The proof that $E_{TM}$ is unsatisfiable (Theorem 5.2) from Sipser's Introduction to the Theory of Computation constructs a decider for $A_{TM}$ that simulates an arbitrary Turing machine $M$. To me, it seems like this construction is only a decider if we assume that $M$ is also a decider, which we cannot do.
I'm restating the proof as follows to make my questions more concrete (apologies if the proof is not rigorous enough, but hopefully it suffices to make the question clear)
$\textbf{Theorem:}$ $E_{TM}$ is undecidable where $$E_{TM} = \{\langle M \rangle\ |\ M\text{ is a TM and }L(M) = \phi\}$$
$\textbf{Proof:}$ Given $$A_{TM} = \{\langle M, w\rangle\ |\ \text{$M$ is a TM and $M$ accepts $w$}\}$$ Assume that $R$ decides $E_{TM}$ and construct $S$ that decides $A_{TM}$ as follows.
$S = $"On input $\langle M, w\rangle$,
- Using the encoding of $M$ and $w$ construct $M_1$ that works like $M$ for $w$ and rejects all other strings. $M_1 = $"On input $x$: (a) If $x \neq w$, reject. (b) If $x = w$, run $M$ on input $w$ and accept if $M$ does."
- Run $R$ on input $\langle M_1\rangle$.
- If $R$ accepts, reject. If $R$ rejects, accept. Since $R$ decides $E_{TM}$, $S$ decides $A_{TM}$. Because $A_{TM}$ is undecidable, $E_{TM}$ must be undecidable.

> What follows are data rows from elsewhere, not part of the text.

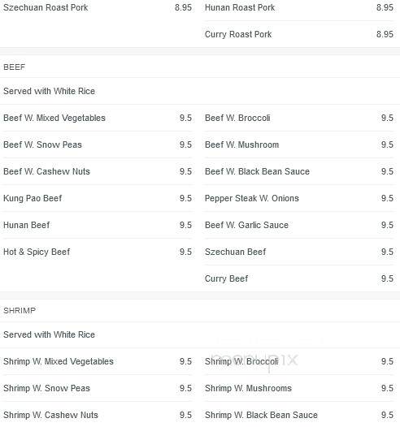400x427 pixels.
Task: Click Beef W. Cashew Nuts
Action: coord(46,171)
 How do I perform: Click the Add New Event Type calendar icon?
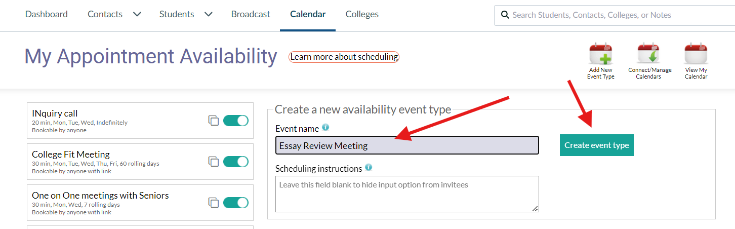[x=600, y=54]
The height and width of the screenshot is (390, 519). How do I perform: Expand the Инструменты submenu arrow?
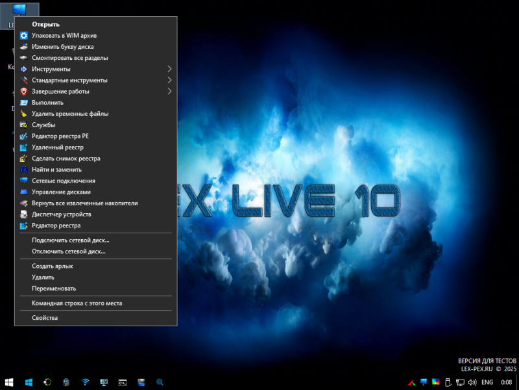(x=169, y=69)
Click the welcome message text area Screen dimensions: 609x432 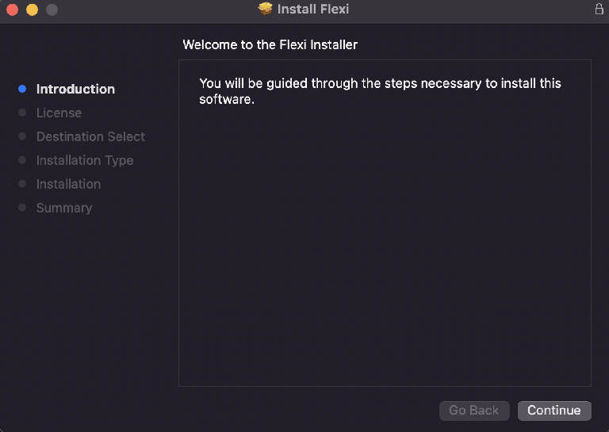[381, 91]
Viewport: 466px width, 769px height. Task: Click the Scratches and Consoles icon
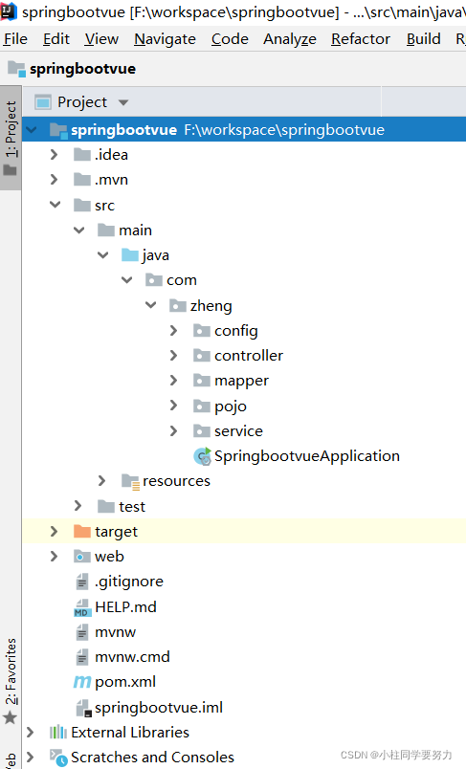click(x=58, y=758)
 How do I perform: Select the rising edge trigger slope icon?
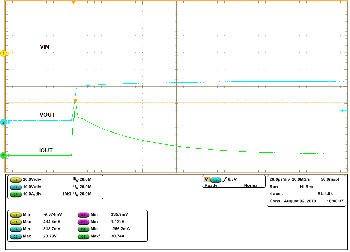[225, 179]
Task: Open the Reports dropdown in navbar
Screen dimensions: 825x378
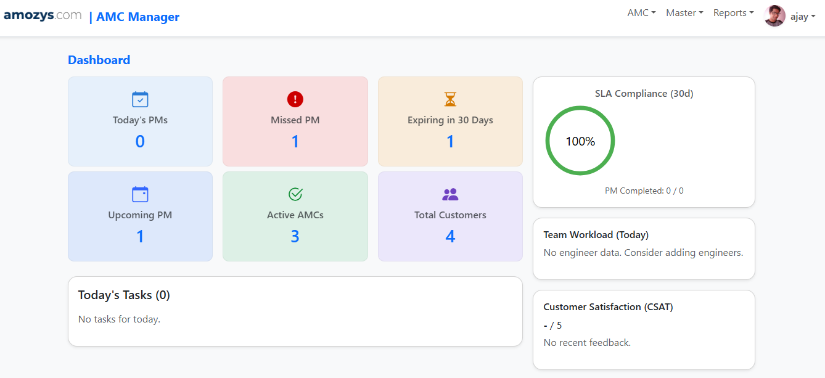Action: [x=733, y=13]
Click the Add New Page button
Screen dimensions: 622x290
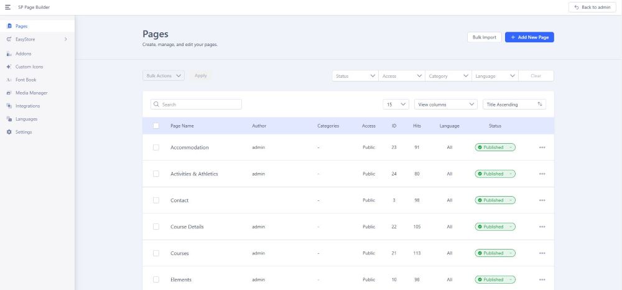click(x=529, y=37)
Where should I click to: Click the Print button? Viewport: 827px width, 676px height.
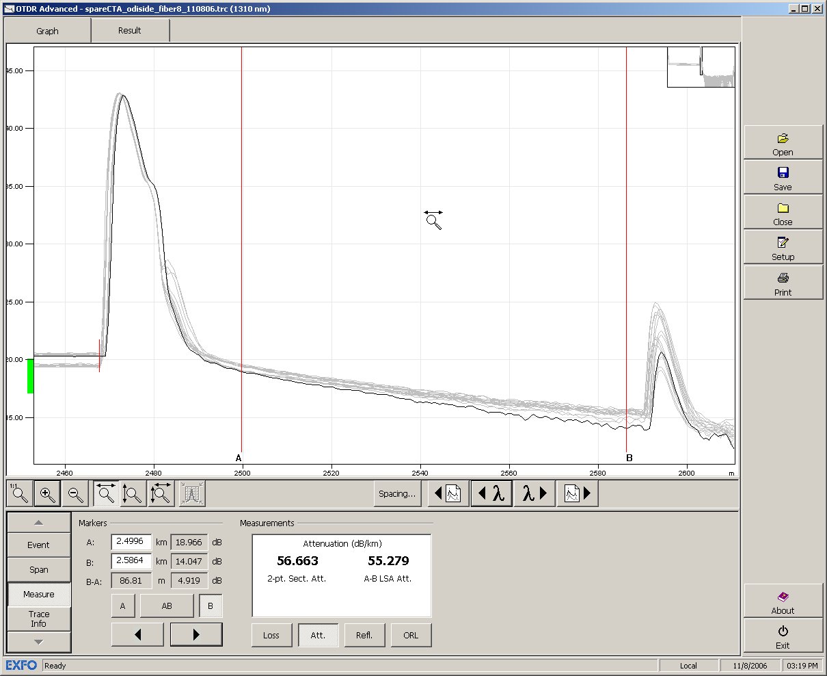(x=783, y=283)
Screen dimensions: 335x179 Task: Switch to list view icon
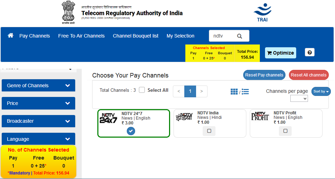[245, 91]
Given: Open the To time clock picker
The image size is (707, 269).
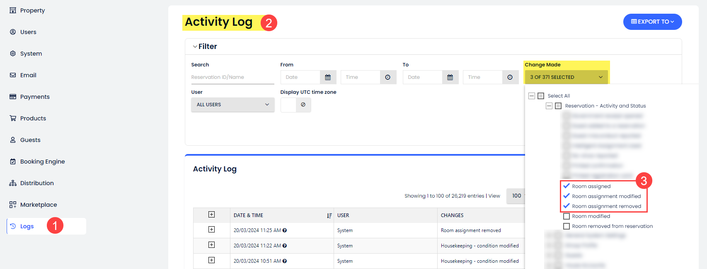Looking at the screenshot, I should click(x=510, y=77).
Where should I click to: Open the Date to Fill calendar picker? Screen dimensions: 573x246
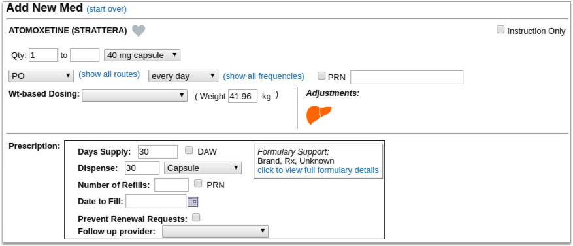pyautogui.click(x=193, y=202)
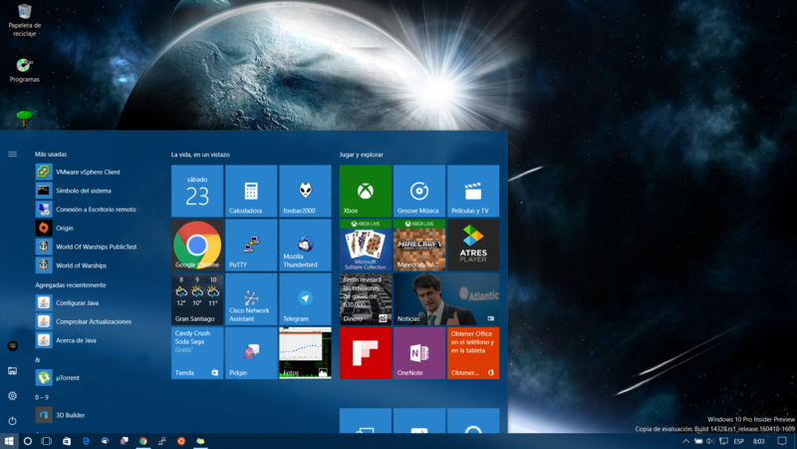Choose Conexión a Escritorio remoto entry

(x=96, y=210)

Here's my question in terms of the proof above: $R$ is a decider. We're constructing a decider $S$. $S$ creates $M_1$ that runs $M$ on $w$ and accepts if $M$ does. However, we can't make any assumptions about $M$. So although steps 1(a), 2 and 3 halt, step 1(b) is not guaranteed to halt. So we haven't successfully built a decider for $A_{TM}$. We cannot complete the proof by contradiction.
What am I missing here?